▶ Exercise requirements:
Edit the data from the line that contains "Where should I" through the end of the data, changing "comment" to "reply" and leaving everything else as it is. Do not include the pictures in your answer.

(Screen-element location data)

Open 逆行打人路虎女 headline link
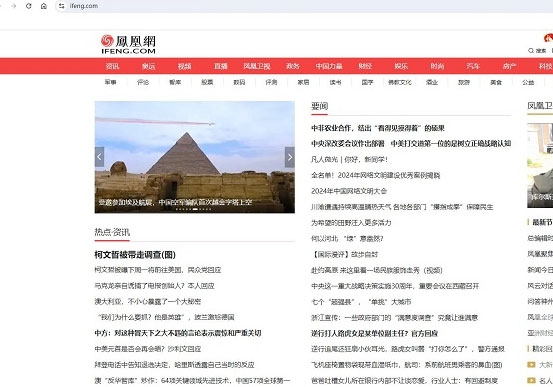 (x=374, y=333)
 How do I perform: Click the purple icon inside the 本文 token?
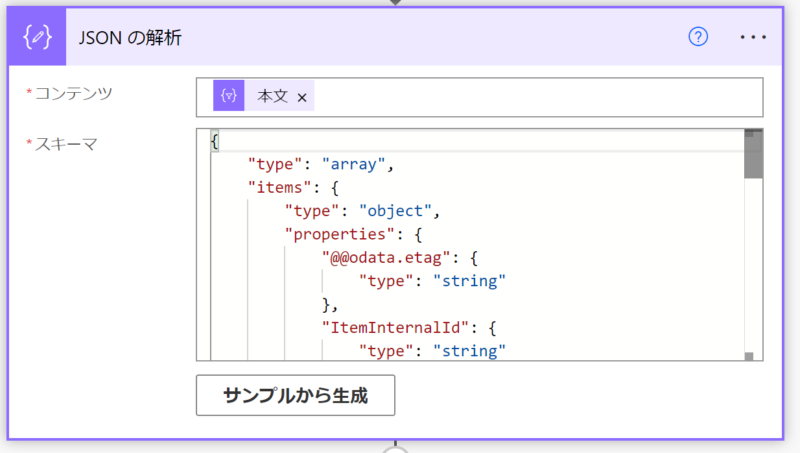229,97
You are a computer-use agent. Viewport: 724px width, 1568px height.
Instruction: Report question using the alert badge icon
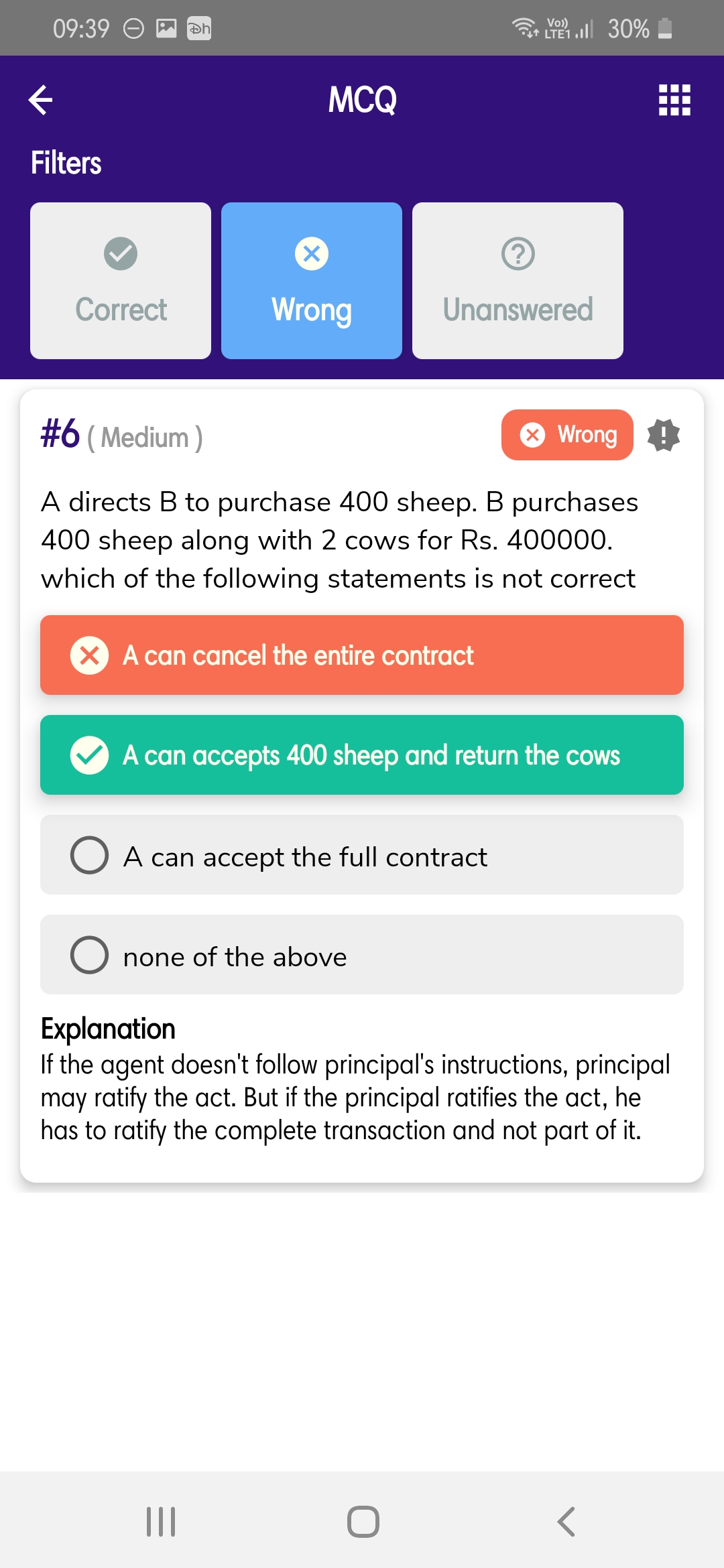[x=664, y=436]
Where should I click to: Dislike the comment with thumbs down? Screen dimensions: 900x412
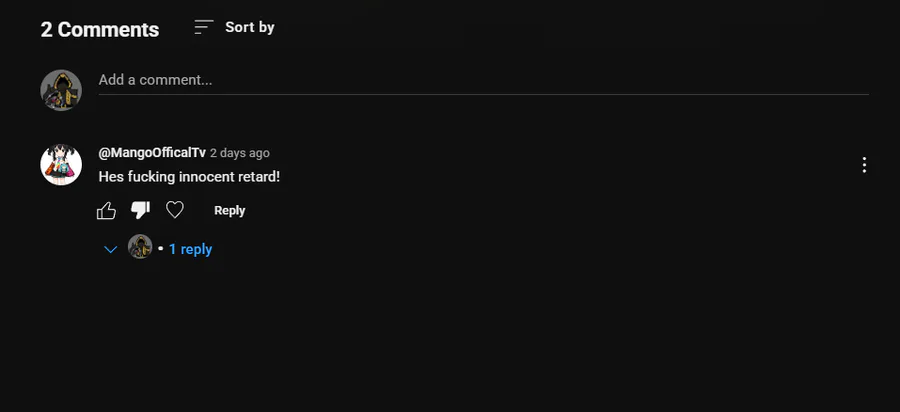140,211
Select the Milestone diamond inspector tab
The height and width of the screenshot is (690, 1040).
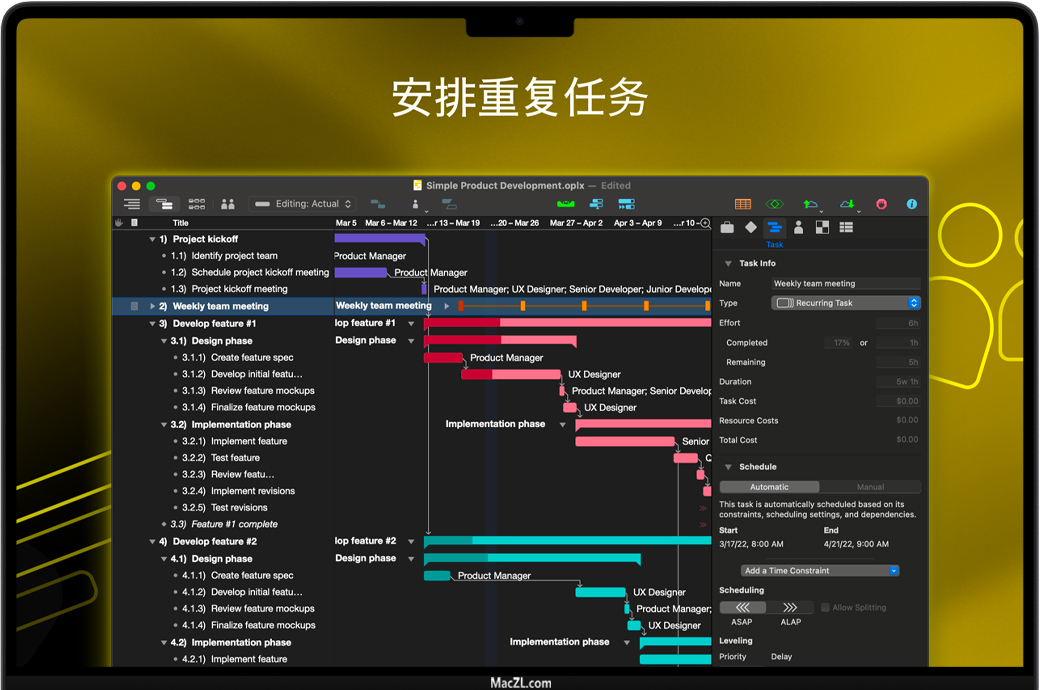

▶ Written response:
Where should I click to: Dislike the reply with thumbs down? Screen dimensions: 900x412
140,211
Select the Milestone diamond inspector tab
The height and width of the screenshot is (690, 1040).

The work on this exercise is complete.